### SELECTED TEXT

= = =

SECTION 16 (A) BENEFICIAL OWNERSHIP REPORTING COMPLIANCE
 
     Under Section 16(a) of the Securities Exchange Act of 1934, directors and
executive officers of the Company are required to file reports with the
Securities and Exchange Commission and with the Company of their beneficial
ownership and changes in ownership of Common Stock.
 
     Based solely on a review of the forms that were filed with it and
representations of the directors and executive officers, the Company believes
that all required forms were timely filed for the year 1996 and for prior years,
with the exception of the untimely filing of a Form 4 Report for John T. Percy,
Jr., an executive officer, disclosing the transfer by gift of shares to his
wife.
 
RELATIONSHIP WITH INDEPENDENT PUBLIC ACCOUNTANTS
 
     The accounting firm of KPMG Peat Marwick has been selected to audit the
consolidated financial statements of the Company for 1997. Representatives of
such accounting firm are expected to be present at the Annual Meeting of
Shareholders, will have the opportunity to make a statement if they desire to do
so and will be available to respond to appropriate questions.
 
INFORMATION RELATING TO SHAREHOLDER PROPOSALS
 
     In the event shareholders of the Company intend to make any proposals to be
presented at the next annual meeting of shareholders of the Company to be held
in May, 1998 (or such date as shall be designated by the Board), such proposals
must be received at the Company's principal executive offices at 1021 E. Cary
Street, Post Office Box 27602, Richmond, Virginia, 23261-7602, Attn: William N.
Stoyko, Secretary, not less than 120 days prior to March 31, 1998 in order for
such proposals to be included in the Company's proxy statement and form of proxy
relating to such meeting.

= = =

### STUDY QUESTIONS
(a) Summarize the proxy statement excerpt in two sentences.
(b) Write out the proxy statement excerpt from "INFORMATION RELATING TO" to "to such meeting.".

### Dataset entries
= = =

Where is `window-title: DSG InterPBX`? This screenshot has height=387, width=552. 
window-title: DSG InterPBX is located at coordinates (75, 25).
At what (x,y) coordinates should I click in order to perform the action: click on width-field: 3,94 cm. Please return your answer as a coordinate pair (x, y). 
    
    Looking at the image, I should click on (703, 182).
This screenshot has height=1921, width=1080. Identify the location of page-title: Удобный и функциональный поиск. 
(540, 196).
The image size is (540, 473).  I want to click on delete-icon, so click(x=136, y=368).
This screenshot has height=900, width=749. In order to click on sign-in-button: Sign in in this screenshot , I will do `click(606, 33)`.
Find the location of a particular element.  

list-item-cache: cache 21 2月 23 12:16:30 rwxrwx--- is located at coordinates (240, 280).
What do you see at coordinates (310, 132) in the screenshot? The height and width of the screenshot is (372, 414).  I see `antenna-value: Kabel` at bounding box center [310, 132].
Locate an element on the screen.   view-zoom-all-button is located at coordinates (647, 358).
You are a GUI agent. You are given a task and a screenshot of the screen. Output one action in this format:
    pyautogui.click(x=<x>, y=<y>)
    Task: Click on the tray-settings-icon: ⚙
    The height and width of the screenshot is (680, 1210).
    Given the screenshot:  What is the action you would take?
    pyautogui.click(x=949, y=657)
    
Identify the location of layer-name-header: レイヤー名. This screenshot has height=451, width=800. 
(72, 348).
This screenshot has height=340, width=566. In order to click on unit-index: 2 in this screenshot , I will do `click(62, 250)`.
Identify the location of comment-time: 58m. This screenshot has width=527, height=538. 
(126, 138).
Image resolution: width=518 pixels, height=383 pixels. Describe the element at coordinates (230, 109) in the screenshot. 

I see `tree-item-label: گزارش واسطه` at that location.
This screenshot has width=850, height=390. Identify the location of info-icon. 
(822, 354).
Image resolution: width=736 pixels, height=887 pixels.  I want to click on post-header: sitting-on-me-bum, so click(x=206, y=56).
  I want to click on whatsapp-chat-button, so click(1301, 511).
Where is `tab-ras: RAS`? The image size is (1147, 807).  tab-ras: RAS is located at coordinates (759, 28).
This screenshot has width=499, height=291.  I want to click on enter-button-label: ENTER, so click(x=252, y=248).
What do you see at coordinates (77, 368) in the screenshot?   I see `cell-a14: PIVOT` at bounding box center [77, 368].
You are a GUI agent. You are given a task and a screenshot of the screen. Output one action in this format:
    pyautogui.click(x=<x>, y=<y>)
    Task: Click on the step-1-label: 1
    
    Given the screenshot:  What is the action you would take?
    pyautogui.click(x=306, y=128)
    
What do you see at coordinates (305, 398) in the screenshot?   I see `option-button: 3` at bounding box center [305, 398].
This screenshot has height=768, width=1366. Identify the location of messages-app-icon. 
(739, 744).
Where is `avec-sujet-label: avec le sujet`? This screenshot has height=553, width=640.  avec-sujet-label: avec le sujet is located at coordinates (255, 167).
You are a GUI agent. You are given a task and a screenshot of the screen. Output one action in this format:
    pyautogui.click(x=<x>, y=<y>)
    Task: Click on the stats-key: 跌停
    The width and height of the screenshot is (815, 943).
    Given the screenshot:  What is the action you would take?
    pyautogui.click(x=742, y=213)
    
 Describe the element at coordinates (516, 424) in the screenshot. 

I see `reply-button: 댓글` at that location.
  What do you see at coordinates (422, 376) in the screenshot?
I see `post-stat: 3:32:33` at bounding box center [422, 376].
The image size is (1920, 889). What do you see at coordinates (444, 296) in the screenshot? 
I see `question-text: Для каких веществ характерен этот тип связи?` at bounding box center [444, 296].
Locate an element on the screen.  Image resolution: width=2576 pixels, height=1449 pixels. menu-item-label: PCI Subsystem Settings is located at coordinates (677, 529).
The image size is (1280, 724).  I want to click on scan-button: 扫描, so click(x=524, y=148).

= = =

### ANSWERS BY ITEM NUMBER
(a) Under Section 16(a) of the Securities Exchange Act of 1934, the Company's directors and executive officers must report their beneficial ownership of Common Stock, and the Company believes all required forms were timely filed for 1996 and prior years except for one late Form 4 Report for John T. Percy, Jr. KPMG Peat Marwick has been selected to audit the Company's 1997 consolidated financial statements, and shareholder proposals for the annual meeting in May 1998 must reach the Company's principal executive offices not less than 120 days before March 31, 1998 to be included in the proxy statement.

(b)
INFORMATION RELATING TO SHAREHOLDER PROPOSALS
 
     In the event shareholders of the Company intend to make any proposals to be
presented at the next annual meeting of shareholders of the Company to be held
in May, 1998 (or such date as shall be designated by the Board), such proposals
must be received at the Company's principal executive offices at 1021 E. Cary
Street, Post Office Box 27602, Richmond, Virginia, 23261-7602, Attn: William N.
Stoyko, Secretary, not less than 120 days prior to March 31, 1998 in order for
such proposals to be included in the Company's proxy statement and form of proxy
relating to such meeting.